Selon le conseil général de Seine-Saint-Denis, l'alerte a été donnée par l'hôpital Delafontaine à Saint-Denis où la mère se présente le 1er janvier pour accoucher de son quatrième enfant, une fille. L'absence de suivi médical pendant sa grossesse et le peu d'intérêt de la jeune accouchée pour son nouveau-né interpellent les soignants. Avertie, la Protection maternelle et infantile (PMI) convoque le père, âgé de 34 ans quelques jours plus tard.
Les deux enfants les plus âgés, qui présentent des troubles majeurs du développement, ne parlent pas, ne marchent pas et souffrent de fortes carences alimentaires. Ces « enfants sauvages », selon les mots des enquêteurs, sont alors admis à l'hôpital Jean-Verdier de Bondy. Le 17 janvier, l'affaire remonte à la Cellule de recueil des informations préoccupantes (CRIP), un service départemental chargé de centraliser et d'évaluer les informations concernant les mineurs en danger.
Fin janvier, la sûreté départementale est saisie de l'enquête. Mis en examen le 13 février pour « privation de soins par ascendant », les parents sont incarcérés. Les deux aînés ont été placés dans un établissement spécialisé, les deux plus petits sont en famille d'accueil.
28 000 NAISSANCES DÉCLARÉES EN SEINE-SAINT-DENIS
Jeudi, le Défenseur des droits, Dominique Baudis, s'est saisi de l'affaire afin de déterminer d'éventuels dysfonctionnements des services sociaux. Le système d'alerte a fonctionné pour le dernier enfant de ce couple, mais qu'en est-il des aînés, dont les troubles font soupçonner une maltraitance ancienne ? Ils seraient pourtant nés en France et à l'hôpital.
Or une naissance dans une maternité accroît les chances de repérer les difficultés et de déclencher des alertes auprès de la PMI ou des services sociaux. Mais les critères varient selon les endroits. « Chaque département est maître de sa politique et définit des critères de vulnérabilité : première grossesse, grossesse pathologique, bénéficiaires de RSA, absence de déclaration de grossesse, explique Marie-Agnès Féret, chargée d'études enfance famille à l'Observatoire de l'action sociale décentralisée. Ces critères peuvent déclencher une visite à domicile. Mais en Seine-Saint-Denis, les services font face à une masse considérable de dossiers. »

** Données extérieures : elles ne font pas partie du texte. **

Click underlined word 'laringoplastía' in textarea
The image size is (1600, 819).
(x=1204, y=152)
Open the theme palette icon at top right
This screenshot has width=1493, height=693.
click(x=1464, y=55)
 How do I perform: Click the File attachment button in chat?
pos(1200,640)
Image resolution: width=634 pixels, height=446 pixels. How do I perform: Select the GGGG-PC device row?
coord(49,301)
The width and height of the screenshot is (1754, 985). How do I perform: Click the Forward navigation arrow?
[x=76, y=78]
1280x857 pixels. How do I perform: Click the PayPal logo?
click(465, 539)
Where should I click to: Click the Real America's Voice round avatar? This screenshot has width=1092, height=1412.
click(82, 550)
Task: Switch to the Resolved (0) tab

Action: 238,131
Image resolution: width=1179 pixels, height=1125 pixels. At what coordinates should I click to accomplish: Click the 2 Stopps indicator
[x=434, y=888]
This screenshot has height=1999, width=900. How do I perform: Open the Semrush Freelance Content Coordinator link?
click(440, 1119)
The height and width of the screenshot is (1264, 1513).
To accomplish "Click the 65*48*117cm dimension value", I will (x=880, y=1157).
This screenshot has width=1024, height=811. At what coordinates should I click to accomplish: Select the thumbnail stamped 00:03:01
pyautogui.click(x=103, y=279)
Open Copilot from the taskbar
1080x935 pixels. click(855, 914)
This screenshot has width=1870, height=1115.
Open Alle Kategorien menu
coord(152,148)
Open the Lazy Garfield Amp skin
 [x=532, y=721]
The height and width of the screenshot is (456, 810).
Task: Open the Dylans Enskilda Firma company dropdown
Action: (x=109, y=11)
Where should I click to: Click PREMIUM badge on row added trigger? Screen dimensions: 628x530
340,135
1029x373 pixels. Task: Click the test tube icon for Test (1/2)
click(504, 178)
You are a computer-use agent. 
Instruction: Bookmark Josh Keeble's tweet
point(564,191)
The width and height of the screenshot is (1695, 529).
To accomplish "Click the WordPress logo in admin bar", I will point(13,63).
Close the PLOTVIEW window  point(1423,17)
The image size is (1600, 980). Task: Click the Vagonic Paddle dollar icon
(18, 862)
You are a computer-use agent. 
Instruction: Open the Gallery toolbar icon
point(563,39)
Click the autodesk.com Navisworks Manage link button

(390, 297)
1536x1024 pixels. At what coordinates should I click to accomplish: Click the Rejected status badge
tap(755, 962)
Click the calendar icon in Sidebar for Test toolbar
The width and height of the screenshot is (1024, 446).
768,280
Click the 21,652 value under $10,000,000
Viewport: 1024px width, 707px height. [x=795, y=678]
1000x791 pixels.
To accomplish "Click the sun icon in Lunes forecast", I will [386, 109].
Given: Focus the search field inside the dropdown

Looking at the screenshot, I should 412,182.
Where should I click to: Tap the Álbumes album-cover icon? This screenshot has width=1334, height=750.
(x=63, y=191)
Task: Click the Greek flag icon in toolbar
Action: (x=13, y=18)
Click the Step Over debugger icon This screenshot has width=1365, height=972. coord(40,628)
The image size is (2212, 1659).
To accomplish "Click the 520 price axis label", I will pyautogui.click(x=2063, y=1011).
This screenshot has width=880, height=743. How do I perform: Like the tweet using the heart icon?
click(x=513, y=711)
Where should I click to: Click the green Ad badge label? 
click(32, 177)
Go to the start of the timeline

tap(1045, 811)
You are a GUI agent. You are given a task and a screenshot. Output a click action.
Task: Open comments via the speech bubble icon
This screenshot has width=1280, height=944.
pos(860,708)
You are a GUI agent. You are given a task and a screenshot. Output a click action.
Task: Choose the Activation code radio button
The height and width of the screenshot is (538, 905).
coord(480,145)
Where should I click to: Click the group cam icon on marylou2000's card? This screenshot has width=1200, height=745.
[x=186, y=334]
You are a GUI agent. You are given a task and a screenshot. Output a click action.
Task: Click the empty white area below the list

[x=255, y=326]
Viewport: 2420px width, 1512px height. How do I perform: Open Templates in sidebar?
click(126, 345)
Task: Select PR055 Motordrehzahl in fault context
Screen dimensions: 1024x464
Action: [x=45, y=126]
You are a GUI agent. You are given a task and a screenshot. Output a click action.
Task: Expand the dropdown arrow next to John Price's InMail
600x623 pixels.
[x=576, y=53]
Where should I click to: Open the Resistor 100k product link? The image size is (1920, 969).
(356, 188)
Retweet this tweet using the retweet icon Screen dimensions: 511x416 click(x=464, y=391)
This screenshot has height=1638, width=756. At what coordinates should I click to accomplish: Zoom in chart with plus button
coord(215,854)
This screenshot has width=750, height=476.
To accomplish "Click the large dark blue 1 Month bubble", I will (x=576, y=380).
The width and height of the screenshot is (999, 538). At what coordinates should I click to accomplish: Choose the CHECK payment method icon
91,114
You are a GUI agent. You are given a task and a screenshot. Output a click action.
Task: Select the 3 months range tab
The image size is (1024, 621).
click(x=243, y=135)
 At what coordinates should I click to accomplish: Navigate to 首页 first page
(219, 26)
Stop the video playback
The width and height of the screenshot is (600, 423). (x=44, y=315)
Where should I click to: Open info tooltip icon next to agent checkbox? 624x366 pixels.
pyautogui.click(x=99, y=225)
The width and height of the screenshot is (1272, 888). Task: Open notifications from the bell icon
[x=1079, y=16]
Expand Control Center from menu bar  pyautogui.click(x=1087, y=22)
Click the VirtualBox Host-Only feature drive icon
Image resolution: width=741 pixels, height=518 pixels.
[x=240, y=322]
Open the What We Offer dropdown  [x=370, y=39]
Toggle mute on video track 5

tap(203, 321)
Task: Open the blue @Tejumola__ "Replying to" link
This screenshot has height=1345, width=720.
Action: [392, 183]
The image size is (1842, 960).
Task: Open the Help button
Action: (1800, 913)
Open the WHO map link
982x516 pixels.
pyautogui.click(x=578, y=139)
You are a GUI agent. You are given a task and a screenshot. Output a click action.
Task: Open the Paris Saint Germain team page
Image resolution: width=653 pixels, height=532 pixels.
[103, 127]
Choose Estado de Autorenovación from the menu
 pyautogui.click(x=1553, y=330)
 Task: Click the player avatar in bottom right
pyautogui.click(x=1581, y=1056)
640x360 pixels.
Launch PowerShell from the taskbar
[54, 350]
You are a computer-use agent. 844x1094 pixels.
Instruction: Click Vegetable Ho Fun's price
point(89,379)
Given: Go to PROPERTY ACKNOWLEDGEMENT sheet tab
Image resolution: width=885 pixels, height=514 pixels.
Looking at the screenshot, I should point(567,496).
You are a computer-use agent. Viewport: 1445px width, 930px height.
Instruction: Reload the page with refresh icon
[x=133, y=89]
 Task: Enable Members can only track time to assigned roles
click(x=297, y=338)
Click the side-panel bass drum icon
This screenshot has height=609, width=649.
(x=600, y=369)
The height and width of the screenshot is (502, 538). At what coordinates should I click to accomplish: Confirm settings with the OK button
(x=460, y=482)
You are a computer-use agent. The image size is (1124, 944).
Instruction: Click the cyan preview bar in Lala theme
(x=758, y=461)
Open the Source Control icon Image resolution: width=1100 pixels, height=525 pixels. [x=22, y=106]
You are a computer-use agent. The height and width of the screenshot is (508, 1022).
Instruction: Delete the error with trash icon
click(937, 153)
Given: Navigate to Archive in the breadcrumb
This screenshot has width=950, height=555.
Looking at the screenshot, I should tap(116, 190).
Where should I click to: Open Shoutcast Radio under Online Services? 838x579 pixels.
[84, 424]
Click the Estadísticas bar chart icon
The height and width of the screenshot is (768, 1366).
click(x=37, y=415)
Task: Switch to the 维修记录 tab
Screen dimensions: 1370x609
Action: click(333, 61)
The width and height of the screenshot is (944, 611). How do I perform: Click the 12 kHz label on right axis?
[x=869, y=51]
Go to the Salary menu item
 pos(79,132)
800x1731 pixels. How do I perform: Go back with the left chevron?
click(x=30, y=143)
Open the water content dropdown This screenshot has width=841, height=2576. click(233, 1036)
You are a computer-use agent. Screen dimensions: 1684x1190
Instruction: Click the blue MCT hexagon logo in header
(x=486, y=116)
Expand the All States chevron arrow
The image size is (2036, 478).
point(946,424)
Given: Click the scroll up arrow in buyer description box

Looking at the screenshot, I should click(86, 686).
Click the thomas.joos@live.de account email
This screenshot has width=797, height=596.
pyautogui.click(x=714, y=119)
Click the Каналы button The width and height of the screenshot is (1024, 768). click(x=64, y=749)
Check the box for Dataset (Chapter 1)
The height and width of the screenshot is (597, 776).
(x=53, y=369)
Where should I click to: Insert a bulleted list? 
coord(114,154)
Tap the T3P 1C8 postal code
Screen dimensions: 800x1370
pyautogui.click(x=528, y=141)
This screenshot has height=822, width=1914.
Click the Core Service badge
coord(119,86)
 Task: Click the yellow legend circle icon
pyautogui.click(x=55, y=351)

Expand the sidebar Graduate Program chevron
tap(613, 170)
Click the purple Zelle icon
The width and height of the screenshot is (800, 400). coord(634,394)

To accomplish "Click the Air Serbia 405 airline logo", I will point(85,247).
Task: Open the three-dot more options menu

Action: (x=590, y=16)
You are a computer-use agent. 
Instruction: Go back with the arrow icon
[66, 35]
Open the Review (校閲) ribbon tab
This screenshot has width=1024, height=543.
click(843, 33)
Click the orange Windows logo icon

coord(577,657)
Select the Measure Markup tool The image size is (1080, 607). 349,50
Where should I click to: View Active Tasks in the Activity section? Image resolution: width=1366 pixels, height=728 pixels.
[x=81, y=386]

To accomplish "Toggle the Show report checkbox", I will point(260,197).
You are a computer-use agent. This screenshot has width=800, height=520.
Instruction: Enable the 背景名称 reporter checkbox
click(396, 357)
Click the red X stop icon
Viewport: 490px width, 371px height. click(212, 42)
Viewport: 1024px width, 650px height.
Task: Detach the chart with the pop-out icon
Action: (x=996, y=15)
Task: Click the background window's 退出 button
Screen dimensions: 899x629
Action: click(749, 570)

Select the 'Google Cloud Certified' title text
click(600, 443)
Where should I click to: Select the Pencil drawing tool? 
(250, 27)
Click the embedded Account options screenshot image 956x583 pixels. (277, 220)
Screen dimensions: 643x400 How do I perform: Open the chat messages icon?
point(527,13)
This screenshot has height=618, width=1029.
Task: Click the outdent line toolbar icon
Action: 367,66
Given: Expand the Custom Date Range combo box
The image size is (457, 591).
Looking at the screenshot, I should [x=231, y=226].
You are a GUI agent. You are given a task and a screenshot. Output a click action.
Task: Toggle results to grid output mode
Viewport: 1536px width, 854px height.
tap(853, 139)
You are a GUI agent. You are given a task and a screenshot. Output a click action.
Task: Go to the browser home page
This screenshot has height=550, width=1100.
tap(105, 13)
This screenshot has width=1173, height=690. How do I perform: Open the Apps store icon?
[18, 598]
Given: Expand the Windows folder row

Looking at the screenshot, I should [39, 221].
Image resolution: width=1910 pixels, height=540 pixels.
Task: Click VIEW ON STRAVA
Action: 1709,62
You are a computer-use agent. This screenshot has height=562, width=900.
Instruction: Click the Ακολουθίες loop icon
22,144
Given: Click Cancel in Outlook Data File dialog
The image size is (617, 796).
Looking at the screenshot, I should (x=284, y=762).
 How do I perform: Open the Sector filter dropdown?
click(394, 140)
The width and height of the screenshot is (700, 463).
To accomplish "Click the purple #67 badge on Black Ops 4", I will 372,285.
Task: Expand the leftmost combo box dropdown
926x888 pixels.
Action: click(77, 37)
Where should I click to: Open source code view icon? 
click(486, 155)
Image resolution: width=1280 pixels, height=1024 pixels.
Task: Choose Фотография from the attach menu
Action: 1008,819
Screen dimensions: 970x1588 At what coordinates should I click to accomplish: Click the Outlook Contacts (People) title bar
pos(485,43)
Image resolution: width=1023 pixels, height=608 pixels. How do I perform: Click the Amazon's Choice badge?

Chaque année, 28 000 naissances sont déclarées dans le département. Selon le conseil général, 8 000 enfants de moins de 18 ans sont suivis par les services de l'aide sociale à l'enfance. La CRIP a enregistré 3 600 signalements en 2013, qui ont abouti à 800 placements en urgence.
« ON NE PARLE PAS UNE LANGUE QU'ON N'A PAS APPRISE »
Des cas tels que celui découvert à La Courneuve sont exceptionnels, même si plusieurs affaires similaires ont été révélées récemment : celle du bébé dissimulé dans un coffre par sa mère pendant deux ans et découvert en octobre 2013 en Dordogne, celle des « enfants de la cave », deux garçons qui avaient passé trois ans dans une cave à Pavillons-sous-Bois (Seine-Saint-Denis), mise au jour en avril 2013 ou celle de quatre adolescents, reclus trois ans à leur domicile de Saint-Nazaire, et qui vient d'être jugée.
Si elle reste rare en France, la maltraitance des enfants est un phénomène non négligeable. Les derniers chiffres disponibles, qui datent d'une dizaine d'années, évaluent à près de 20 000 le nombre d'enfants maltraités signalés chaque année. Dans cette catégorie figurent plusieurs types de maltraitance : coups, maltraitance psychologique, abus sexuels, délaissement. Les maladies psychiatriques, qui empêchent les parents de se rendre compte de l'état de leurs enfants, la dépression, l'usage de drogues, l'isolement social et familial, l'absence de confiance envers l'extérieur… peuvent éclairer de tels comportements.
Le passé des parents joue également un rôle. « S'ils n'ont pas connu l'attention pour eux, ils peuvent ne pas être en mesure de la porter à autrui, affirme le pédopsychiatre Daniel Rousseau, qui travaille dans une pouponnière de l'aide sociale à l'enfance à Angers. On ne parle pas une langue qu'on n'a pas apprise. » « Les carences intrafamiliales sont souvent le fait de parents qui ont des histoires très traumatiques et ont du mal à se représenter ce dont l'enfant a besoin », estime Romain Dugravier, pédopsychiatre à l'hôpital Sainte-Anne à Paris. Dans l'affaire de La Courneuve, les informations sur la famille sont encore trop parcellaires pour pouvoir avancer une explication.